What do May and October have in common for stock markets? They are both months when investors tend to adopt a decidedly negative view.
What do May “Sell in May and go away, come back on St. Leger’s day” is an adage which refers to the custom of leaving London in the hot months between May and September for the cooler climes of the country.
To the American trader, and I am paraphrasing somewhat, it means “Sell your riskier stocks and take a summer holiday”. Whilst this sounds like a dubious attempt to link Wall Street’s holiday schedule to stock market performance there is some truth to it when you look at the numbers.
From research done in 2013, Forbes magazine noted the Dow Jones Industrial Average returned 7.5% from November to April and just 0.3% from May to October! Quite a divergence! A serious number of holidays clearly being taken!

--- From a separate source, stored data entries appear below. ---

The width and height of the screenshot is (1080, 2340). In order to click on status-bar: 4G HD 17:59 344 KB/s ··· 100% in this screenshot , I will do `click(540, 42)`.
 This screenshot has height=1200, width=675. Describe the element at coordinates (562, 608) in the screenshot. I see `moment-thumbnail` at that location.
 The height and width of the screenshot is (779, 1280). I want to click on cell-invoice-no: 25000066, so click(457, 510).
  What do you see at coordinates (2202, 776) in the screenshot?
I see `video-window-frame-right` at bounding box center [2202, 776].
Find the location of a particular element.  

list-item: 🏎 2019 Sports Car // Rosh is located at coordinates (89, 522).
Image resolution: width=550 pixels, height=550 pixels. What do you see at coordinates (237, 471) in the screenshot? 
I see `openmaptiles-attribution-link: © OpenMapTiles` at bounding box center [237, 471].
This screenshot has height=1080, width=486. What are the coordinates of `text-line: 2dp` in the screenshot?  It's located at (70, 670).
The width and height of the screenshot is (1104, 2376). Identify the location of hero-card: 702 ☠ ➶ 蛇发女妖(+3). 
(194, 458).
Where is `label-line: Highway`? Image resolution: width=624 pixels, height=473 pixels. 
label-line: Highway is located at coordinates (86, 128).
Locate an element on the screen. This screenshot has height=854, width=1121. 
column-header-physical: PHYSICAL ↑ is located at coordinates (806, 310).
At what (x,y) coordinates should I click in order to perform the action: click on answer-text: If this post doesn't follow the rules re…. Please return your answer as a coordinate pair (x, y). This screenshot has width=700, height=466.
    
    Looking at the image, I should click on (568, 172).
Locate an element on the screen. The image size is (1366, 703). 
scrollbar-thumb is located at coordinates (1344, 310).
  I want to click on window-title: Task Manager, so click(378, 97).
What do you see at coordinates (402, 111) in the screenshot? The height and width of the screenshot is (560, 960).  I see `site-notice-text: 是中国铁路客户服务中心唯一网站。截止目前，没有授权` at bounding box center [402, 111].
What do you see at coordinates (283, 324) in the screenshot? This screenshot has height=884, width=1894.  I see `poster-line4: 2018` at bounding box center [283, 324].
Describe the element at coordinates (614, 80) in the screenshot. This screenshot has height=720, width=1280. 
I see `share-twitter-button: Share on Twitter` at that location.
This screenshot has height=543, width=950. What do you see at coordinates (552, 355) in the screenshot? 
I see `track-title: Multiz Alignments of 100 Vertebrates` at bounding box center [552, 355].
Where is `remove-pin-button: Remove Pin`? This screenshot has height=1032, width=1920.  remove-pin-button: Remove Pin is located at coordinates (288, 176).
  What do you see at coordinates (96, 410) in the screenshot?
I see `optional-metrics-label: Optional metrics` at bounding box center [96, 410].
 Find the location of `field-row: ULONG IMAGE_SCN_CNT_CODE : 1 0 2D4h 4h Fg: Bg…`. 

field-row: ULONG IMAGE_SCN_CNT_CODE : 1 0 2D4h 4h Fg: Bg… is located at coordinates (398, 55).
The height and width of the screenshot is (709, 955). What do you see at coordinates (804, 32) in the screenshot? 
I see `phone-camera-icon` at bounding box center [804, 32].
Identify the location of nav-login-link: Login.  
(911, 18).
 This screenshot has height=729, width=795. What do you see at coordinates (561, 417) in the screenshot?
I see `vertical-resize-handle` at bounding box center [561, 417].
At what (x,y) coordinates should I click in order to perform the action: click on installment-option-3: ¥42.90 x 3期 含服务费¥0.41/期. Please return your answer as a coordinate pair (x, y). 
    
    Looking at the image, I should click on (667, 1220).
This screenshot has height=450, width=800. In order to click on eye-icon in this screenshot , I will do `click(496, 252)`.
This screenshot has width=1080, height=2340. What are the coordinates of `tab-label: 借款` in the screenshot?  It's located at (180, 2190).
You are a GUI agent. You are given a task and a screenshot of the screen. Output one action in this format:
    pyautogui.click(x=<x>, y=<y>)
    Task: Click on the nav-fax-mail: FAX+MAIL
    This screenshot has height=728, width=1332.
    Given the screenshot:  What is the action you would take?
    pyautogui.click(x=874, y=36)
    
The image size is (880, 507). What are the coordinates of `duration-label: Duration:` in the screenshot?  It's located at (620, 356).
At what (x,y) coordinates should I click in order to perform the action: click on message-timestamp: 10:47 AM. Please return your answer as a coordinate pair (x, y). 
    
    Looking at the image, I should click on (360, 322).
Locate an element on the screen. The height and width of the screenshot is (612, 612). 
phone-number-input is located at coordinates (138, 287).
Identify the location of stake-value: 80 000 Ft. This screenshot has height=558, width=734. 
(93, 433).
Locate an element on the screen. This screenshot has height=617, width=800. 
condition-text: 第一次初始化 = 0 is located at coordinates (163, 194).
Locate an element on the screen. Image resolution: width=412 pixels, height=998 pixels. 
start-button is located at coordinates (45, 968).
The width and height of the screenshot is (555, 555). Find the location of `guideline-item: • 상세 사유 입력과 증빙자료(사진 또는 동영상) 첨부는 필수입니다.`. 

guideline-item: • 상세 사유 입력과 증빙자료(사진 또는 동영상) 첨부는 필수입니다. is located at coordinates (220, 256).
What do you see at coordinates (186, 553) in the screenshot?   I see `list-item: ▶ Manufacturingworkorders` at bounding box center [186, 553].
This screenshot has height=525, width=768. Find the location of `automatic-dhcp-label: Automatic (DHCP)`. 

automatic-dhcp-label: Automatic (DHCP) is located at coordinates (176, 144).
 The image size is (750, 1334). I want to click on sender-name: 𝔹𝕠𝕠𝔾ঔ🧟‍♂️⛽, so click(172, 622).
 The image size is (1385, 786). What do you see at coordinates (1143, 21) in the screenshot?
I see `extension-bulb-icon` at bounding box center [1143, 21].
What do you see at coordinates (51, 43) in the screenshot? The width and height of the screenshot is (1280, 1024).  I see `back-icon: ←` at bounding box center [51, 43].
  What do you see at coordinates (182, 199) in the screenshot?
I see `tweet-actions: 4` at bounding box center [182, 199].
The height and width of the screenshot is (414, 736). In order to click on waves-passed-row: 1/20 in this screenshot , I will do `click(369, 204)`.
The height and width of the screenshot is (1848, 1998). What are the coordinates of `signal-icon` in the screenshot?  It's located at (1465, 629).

Now, since the 1st of May 2013 the S&P has returned 144% in dollar terms so it would seem the tear the S&P 500 has been on has been so rampant it’s really not had the time to take a break for six months of the year. Much to investors’ delight.
Fast forward to 2019 and with the S&P 500 dropping nearly 5% in first eight trading days of May - could 2019 be the year where the old adage might, once again, ring true?
Well, whilst we here at TAM don’t put much stock (excuse the pun) in selling just because its May we do believe 2019’s market does call for a moment of pause before we make our next move.
To understand why, let’s look at the journey - One can’t deny that the last quarter of 2018 was a very painful time to be an investor, in fact it was one of the worst on record with over 80% of all collective investment schemes posting a negative return (first time in history for that much negativity, folks) and to those who hung in there we salute you! Dutifully, markets were then rewarded with one of the strongest first quarter rebounds since the financial crash.
The roots of the rebound revolved around the Federal Reserve doing their usual party trick of an about turn on policy language from “Let’s raise rates...” to “Hmm... We’re not so sure anymore”. Of course, President Trump tweeting threateningly about the Fed’s mistake in raising rates possibly helped cement the pivot in language. With the help of some positive rhetoric around the global economy bottoming out from its growth issues and the US China trade deal looking nailed, this gave markets the springboard they needed to meaningfully buy into a significantly discounted equity market - helping to push global markets past the 10% mark at the end of 2019’s first quarter.
The root of our belief that now is a good time to take stock of the rally is thus: Markets don’t often go through one of the worst three month sell-offs since the financial crisis, rebound into one of the strongest three month recoveries since the same financial crisis - only to then serenely rally straight up for the remainder of the year. Or do they?
This year’s gangbusters rally has been welcomed in helping clients recover a significant amount of the gains that 2018’s volatility eroded and given this, one could be forgiven and quite possibly vindicated for thinking we are off to the races for the rest of 2019.
However, it seems to TAM at this juncture to be more plausible that markets remain in the throes of high volatility and whilst trudge upwards into year-end may be waiting for another reason to kick down. The recent breakdown in US Sino trade negotiations, Brexit looking like a dead duck and global economic growth numbers staying in the doldrums could well provide enough negative headlines to stall the global rally as investors take profits.
Now, despite this somewhat dour headline, our investment portfolios continue to be invested into what we believe to be the best possible and highest quality equity opportunities across the globe and will remain invested until we feel these have run their course.
However, over the shorter term we feel it’s prudent to give ourselves a moment of pause and evaluate if a more circumspect approach to markets might be prudent for the next chapter of 2019.
So whether you "sell in May and go away" or not, you can be reassured that your TAM portfolio will remain invested and actively managed throughout the summer season.